### [What the task requires]
Quote the following passage on drug-induced gut microbiome disruption in full, word for word.

The extent to which microbiome considerations are incorporated in prescribing practices, antimicrobial resistance stewardship programmes, and wider health policy varies. Microbiotoxicity describes the unintended microbiome disruption caused by agents with antimicrobial properties, including antibiotics, other medicinal drugs, and non-pharmacological consumer, dietary and agricultural products (see Box 1)4,5. This paper reviews recent evidence relating to gut microbiotoxicity due to drug usage to underline the microbiome’s critical role in drug metabolism and health. In addition, this paper highlights research on the role of microbiotoxicity during unlinked interventions, including cancer immunotherapy and bone marrow transplantation (see Fig. 1). Such evidence suggests that microbiotoxicity may have broader medical and economic implications than previously appreciated.
AMR antimicrobial resistance, CVD cardiovascular disease, FMT faecal microbiota transplant, GI gastrointestinal, IBD inflammatory bowel disease. Figure created with BioRender.com.
Antibiotic use, microbiome perturbation, and health outcomes
Antibiotics are amongst the most frequently prescribed drugs, used to treat or prevent bacterial infections6. However, both short- and long-term antibiotic use have been linked to microbiotoxicity, including loss of microbiome resilience, reduced mucosal integrity and altered immune function, which are associated with downstream adverse health outcomes4,6. Microbiotoxicity encompasses both the disruption of microbial communities and their function, but also the selection and persistence of AMR genes within the microbiome, increasing the risk of resistance spreading to pathogenic bacteria. Recognising microbiotoxicity as a contributor to the emergence and spread of AMR highlights the need for integrated stewardship strategies that consider both the direct and indirect consequences of drug exposure on the microbiome7. For example, a seven-day course of azithromycin, frequently prescribed to treat chest, throat, and nose infections, significantly decreased the keystone anaerobes Bifidobacteria during treatment, with a higher abundance of Bacteroides in the gut up to six months later, and a rise in gut AMR genes8,9. These changes in bacterial relative abundance are associated with conditions like irritable bowel syndrome and obesity10. In another study, a seven-day course of amoxicillin was found to reduce the relative abundance of Blautia species, which are essential for regulating gut lining integrity and inflammation, with effects persisting up to six months8,11. Even in healthy subjects, a seven-day course of amoxicillin and clavulanate led to an overgrowth of E. coli in the gut and antibiotic-associated diarrhoea12.

### [Dataset extract]
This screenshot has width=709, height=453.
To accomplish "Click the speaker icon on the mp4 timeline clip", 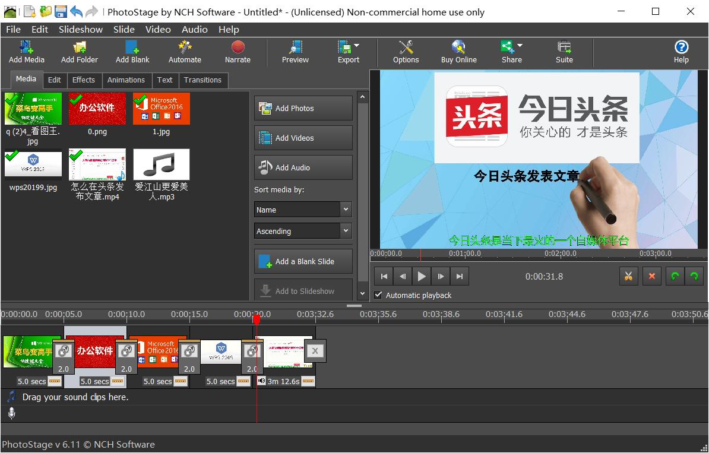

### [Written answer]
The extent to which microbiome considerations are incorporated in prescribing practices, antimicrobial resistance stewardship programmes, and wider health policy varies. Microbiotoxicity describes the unintended microbiome disruption caused by agents with antimicrobial properties, including antibiotics, other medicinal drugs, and non-pharmacological consumer, dietary and agricultural products (see Box 1)4,5. This paper reviews recent evidence relating to gut microbiotoxicity due to drug usage to underline the microbiome’s critical role in drug metabolism and health. In addition, this paper highlights research on the role of microbiotoxicity during unlinked interventions, including cancer immunotherapy and bone marrow transplantation (see Fig. 1). Such evidence suggests that microbiotoxicity may have broader medical and economic implications than previously appreciated.
AMR antimicrobial resistance, CVD cardiovascular disease, FMT faecal microbiota transplant, GI gastrointestinal, IBD inflammatory bowel disease. Figure created with BioRender.com.
Antibiotic use, microbiome perturbation, and health outcomes
Antibiotics are amongst the most frequently prescribed drugs, used to treat or prevent bacterial infections6. However, both short- and long-term antibiotic use have been linked to microbiotoxicity, including loss of microbiome resilience, reduced mucosal integrity and altered immune function, which are associated with downstream adverse health outcomes4,6. Microbiotoxicity encompasses both the disruption of microbial communities and their function, but also the selection and persistence of AMR genes within the microbiome, increasing the risk of resistance spreading to pathogenic bacteria. Recognising microbiotoxicity as a contributor to the emergence and spread of AMR highlights the need for integrated stewardship strategies that consider both the direct and indirect consequences of drug exposure on the microbiome7. For example, a seven-day course of azithromycin, frequently prescribed to treat chest, throat, and nose infections, significantly decreased the keystone anaerobes Bifidobacteria during treatment, with a higher abundance of Bacteroides in the gut up to six months later, and a rise in gut AMR genes8,9. These changes in bacterial relative abundance are associated with conditions like irritable bowel syndrome and obesity10. In another study, a seven-day course of amoxicillin was found to reduce the relative abundance of Blautia species, which are essential for regulating gut lining integrity and inflammation, with effects persisting up to six months8,11. Even in healthy subjects, a seven-day course of amoxicillin and clavulanate led to an overgrowth of E. coli in the gut and antibiotic-associated diarrhoea12.